**Passage given**.
--*--
Creating publication quality workflows with Snakemake and GitHub

Mitchell R. Vollger

Licence Twitter URL Github badge Website

Who is this for?

This guide is for people who already know the basics of Snakemake and GitHub and want to increase the usability of their work.

You should seriously consider using this guide if you plan to:

  • Reuse a workflow in the future
  • Share a workflow with anyone
  • Publish a workflow
Licence Twitter URL Github badge Website

What constitutes a publication quality workflow

  • Documented
    • The workflow is described as well as all configuration options
  • Portable
    • Your workflow can be downloaded, installed, and run successfully on a test set in less than ~10 minutes
  • Tested
    • The workflow (and all changes to the workflow) are tested against a small data set continuously
  • Readable
    • The code and directory layout are constructed in a readable and expected fashion
Licence Twitter URL Github badge Website

What a publication quality workflow looks like

├── README.md # Must contain keywords snakemake and workflow
├── LICENSE.md # I use MIT
├── workflow
│   ├── rules # snakemake files (must have .smk suffix)
--*--
**Information provided**.

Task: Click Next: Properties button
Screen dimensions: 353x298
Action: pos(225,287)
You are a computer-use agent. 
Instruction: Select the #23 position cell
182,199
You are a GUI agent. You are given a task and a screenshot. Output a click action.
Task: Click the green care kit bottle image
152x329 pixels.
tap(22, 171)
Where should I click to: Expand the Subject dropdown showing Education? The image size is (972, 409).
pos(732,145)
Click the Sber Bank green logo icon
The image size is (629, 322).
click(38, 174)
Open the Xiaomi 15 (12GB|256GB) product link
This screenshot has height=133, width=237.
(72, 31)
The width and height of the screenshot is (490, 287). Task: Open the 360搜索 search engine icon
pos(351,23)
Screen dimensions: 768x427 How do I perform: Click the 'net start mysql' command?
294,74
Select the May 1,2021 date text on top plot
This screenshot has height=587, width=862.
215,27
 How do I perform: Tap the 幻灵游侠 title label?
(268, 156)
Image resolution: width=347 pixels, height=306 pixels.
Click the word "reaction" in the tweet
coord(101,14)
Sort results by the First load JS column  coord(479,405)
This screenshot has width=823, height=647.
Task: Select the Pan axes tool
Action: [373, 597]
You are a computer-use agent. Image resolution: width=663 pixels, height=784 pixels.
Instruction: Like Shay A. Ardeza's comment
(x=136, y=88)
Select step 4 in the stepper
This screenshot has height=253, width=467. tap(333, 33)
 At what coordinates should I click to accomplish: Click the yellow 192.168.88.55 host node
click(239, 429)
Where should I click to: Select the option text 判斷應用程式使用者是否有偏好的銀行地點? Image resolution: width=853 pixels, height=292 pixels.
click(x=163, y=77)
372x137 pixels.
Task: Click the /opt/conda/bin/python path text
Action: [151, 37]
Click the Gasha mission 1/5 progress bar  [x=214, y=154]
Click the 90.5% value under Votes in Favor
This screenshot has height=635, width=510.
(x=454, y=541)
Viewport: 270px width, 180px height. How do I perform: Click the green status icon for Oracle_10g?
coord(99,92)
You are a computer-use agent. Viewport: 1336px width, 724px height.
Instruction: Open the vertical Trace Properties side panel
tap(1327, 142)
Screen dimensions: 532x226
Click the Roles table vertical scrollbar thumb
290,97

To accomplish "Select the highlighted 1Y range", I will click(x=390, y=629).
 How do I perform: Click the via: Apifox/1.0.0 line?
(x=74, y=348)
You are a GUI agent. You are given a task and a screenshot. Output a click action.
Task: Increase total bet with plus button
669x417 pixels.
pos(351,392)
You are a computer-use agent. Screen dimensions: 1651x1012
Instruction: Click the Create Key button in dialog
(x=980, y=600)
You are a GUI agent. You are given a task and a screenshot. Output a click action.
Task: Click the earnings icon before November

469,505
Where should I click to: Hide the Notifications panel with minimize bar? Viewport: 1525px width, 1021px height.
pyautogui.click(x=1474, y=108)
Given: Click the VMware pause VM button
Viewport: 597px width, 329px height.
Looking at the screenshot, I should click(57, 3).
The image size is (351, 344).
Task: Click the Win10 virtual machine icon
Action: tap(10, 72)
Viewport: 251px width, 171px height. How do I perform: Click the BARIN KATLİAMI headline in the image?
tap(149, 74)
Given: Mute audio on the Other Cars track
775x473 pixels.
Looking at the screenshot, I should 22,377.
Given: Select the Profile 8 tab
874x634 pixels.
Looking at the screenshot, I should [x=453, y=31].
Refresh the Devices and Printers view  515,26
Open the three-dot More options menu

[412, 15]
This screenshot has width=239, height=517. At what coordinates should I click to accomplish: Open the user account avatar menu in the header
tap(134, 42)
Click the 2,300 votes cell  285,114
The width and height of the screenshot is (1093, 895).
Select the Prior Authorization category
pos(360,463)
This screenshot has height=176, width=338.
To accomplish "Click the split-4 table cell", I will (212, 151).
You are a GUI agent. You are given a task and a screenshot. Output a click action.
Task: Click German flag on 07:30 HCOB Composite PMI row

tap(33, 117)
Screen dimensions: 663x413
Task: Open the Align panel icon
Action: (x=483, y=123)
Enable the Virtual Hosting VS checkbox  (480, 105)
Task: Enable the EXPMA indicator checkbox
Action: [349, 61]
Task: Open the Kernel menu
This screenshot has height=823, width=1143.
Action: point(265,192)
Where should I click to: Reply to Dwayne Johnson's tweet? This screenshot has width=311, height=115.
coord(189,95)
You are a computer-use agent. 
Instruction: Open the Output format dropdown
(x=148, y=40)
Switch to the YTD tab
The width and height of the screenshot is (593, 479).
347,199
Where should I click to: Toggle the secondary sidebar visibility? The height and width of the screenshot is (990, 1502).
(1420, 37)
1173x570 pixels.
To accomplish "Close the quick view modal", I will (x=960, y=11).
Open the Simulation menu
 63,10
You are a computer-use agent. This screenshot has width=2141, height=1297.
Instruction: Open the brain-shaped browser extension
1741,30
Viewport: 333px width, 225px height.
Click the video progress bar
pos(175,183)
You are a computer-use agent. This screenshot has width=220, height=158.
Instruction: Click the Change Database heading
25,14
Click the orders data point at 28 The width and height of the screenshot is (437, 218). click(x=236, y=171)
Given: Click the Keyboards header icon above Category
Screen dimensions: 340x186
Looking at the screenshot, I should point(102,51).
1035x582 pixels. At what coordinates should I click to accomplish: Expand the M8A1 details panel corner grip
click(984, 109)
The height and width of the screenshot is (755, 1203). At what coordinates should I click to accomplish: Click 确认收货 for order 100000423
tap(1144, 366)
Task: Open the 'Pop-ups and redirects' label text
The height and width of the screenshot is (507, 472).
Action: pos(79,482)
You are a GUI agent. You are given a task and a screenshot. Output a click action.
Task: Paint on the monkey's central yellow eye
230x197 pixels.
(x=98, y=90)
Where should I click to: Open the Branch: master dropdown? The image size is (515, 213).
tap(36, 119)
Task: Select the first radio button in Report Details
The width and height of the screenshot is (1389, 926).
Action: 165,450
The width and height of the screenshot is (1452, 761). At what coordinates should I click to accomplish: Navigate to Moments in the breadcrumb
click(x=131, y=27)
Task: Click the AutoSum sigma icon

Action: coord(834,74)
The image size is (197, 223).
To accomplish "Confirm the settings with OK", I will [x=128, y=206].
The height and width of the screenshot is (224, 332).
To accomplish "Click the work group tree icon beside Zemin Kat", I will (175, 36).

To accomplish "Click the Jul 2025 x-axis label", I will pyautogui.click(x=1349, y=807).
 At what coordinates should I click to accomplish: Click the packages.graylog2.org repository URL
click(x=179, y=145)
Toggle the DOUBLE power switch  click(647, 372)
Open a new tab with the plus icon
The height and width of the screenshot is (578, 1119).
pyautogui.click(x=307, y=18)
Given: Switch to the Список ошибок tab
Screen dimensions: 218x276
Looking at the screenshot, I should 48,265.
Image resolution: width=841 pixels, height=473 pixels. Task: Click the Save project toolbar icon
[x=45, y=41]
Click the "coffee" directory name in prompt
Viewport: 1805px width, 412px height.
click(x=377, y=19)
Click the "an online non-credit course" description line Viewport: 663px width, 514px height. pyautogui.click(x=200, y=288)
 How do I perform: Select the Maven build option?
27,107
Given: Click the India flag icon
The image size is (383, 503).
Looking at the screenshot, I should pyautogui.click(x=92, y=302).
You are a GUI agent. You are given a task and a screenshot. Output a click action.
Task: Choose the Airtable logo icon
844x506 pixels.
--*--
**Required actions**.
- a) Answer these questions about the Snakemake guide:
(i) Within roughly how much time should a portable workflow be downloadable, installable, and runnable on a test set?
(ii) Which license does the author say is used for LICENSE.md?
(iii) What suffix must the snakemake files in the rules directory have?
- b) Quote the rows word for word, starting at the line that contains "has width=2141, height=1297." and ending at the line that contains "pos(175,183)".
The Snakemake guide and the rows were taken from separate, unrelated sources.

**Worked answers**.
- a)
(i) Less than ~10 minutes.
(ii) MIT.
(iii) .smk

- b)
You are a computer-use agent. This screenshot has width=2141, height=1297.
Instruction: Open the brain-shaped browser extension
1741,30
Viewport: 333px width, 225px height.
Click the video progress bar
pos(175,183)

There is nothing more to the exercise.